*** EXERCISE DATA ***

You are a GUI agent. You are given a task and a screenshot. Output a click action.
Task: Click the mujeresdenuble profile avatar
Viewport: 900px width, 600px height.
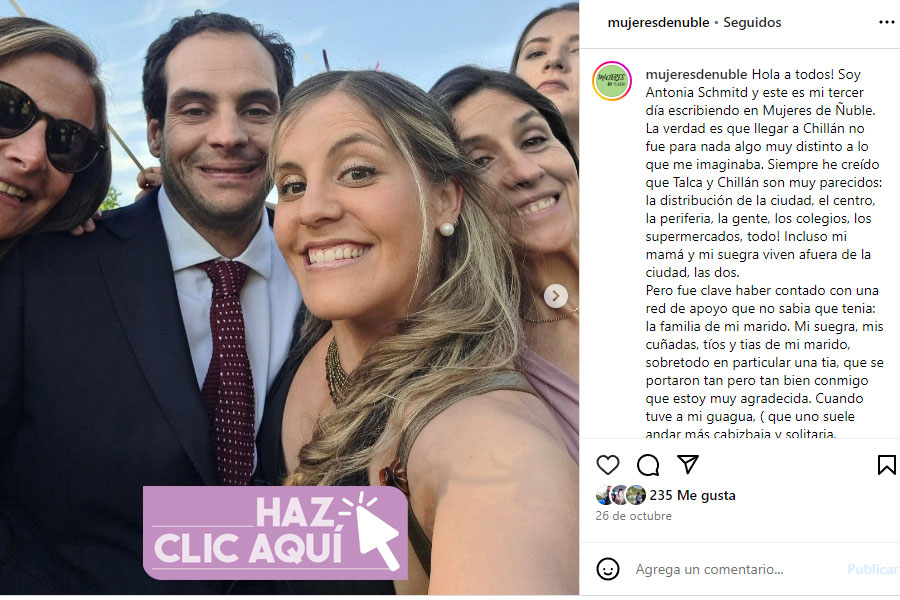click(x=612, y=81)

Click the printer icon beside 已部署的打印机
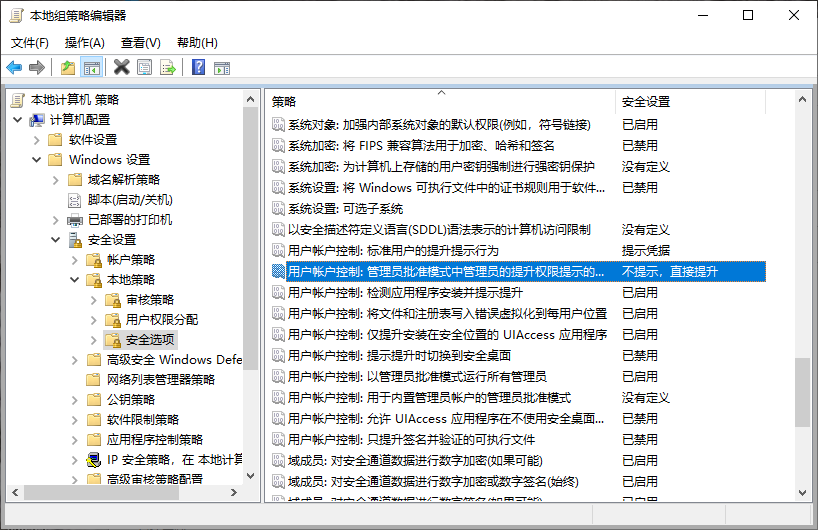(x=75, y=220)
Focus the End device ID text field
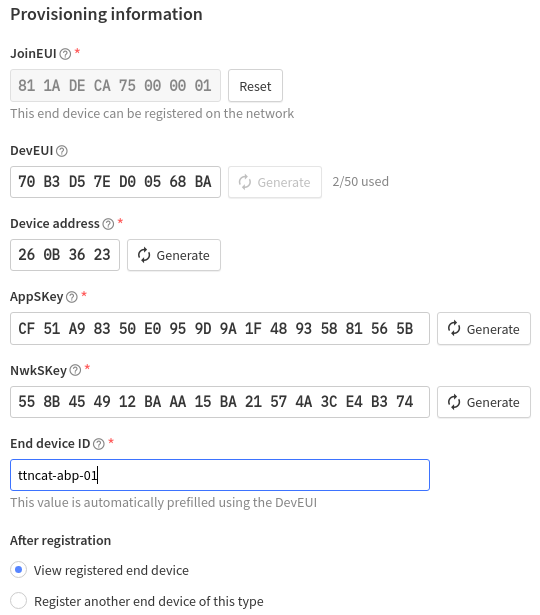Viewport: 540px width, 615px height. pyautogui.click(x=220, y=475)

*** End of EXERCISE DATA ***
*** EXERCISE DATA ***

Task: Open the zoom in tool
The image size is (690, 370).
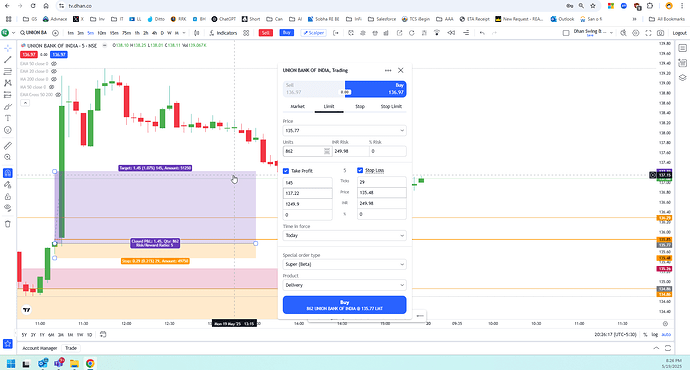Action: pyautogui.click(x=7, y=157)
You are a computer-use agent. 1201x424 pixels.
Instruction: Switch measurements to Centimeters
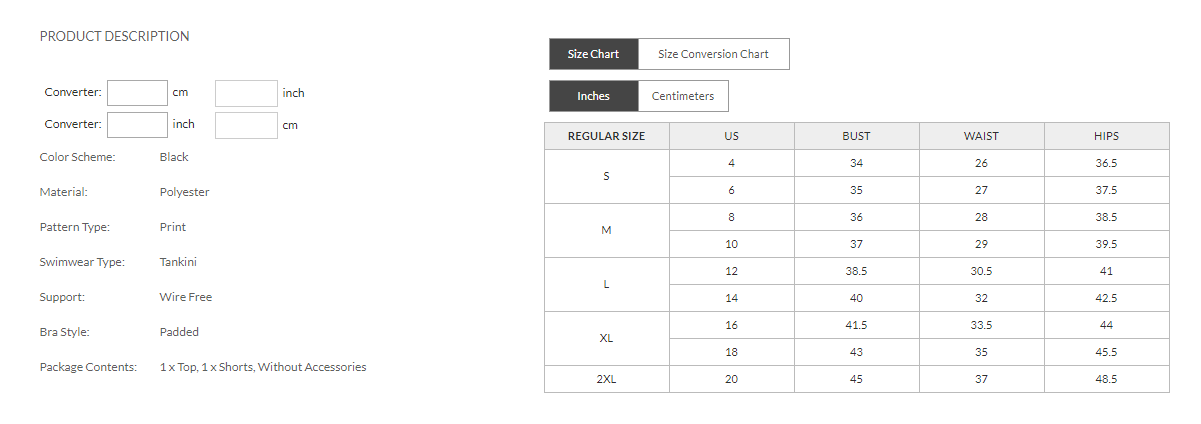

*** End of EXERCISE DATA ***
*** EXERCISE DATA ***

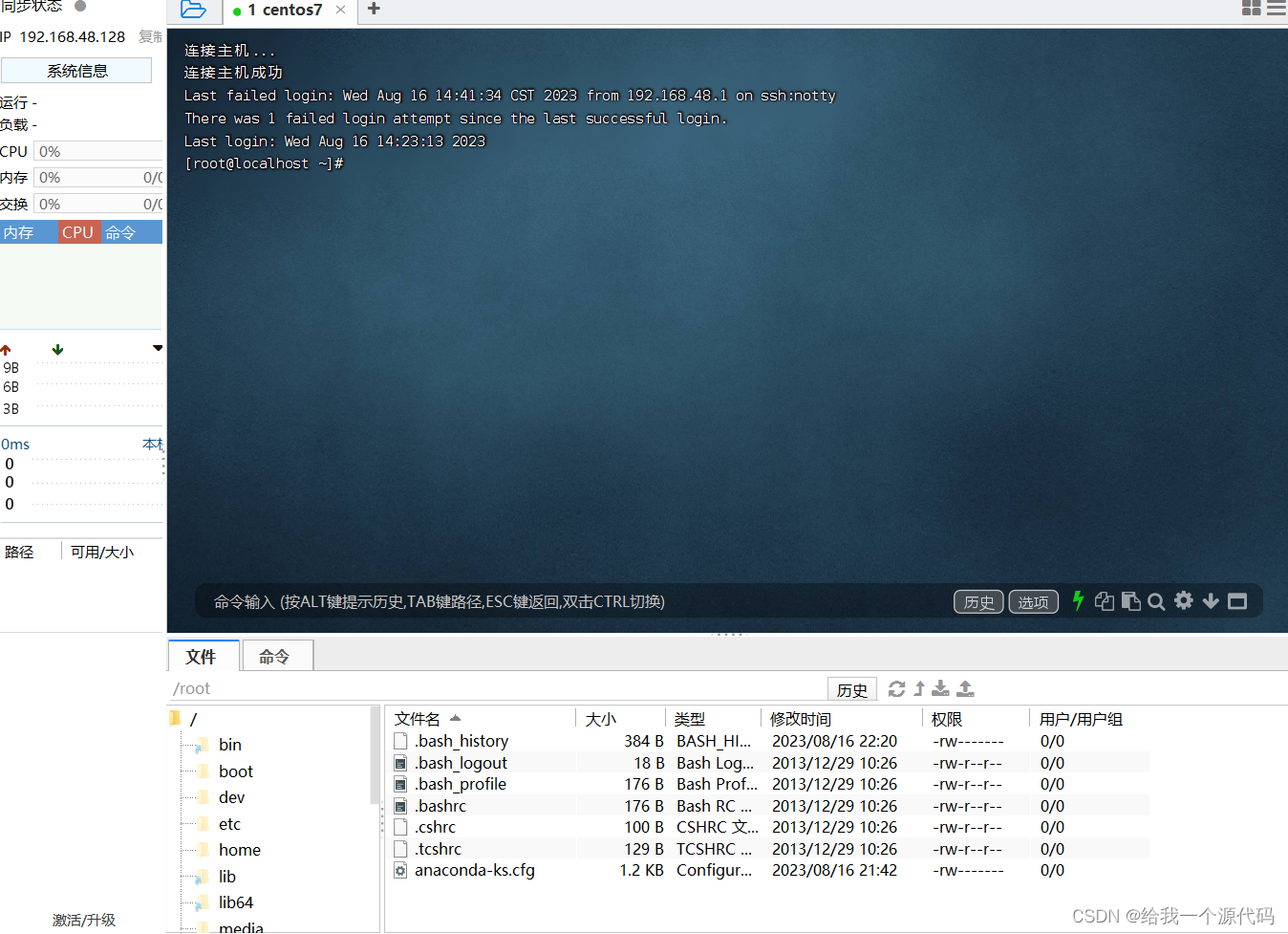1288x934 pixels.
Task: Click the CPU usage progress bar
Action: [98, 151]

*** End of EXERCISE DATA ***

• _TASK TO COMPLETE_
All that is wanted is the stretch of lines above from the one containing "You are a computer-use" through the one containing "Instruction: Switch measurements", duplicated exactly.

• _WRITTEN ANSWER_
You are a computer-use agent. 1201x424 pixels.
Instruction: Switch measurements to Centimeters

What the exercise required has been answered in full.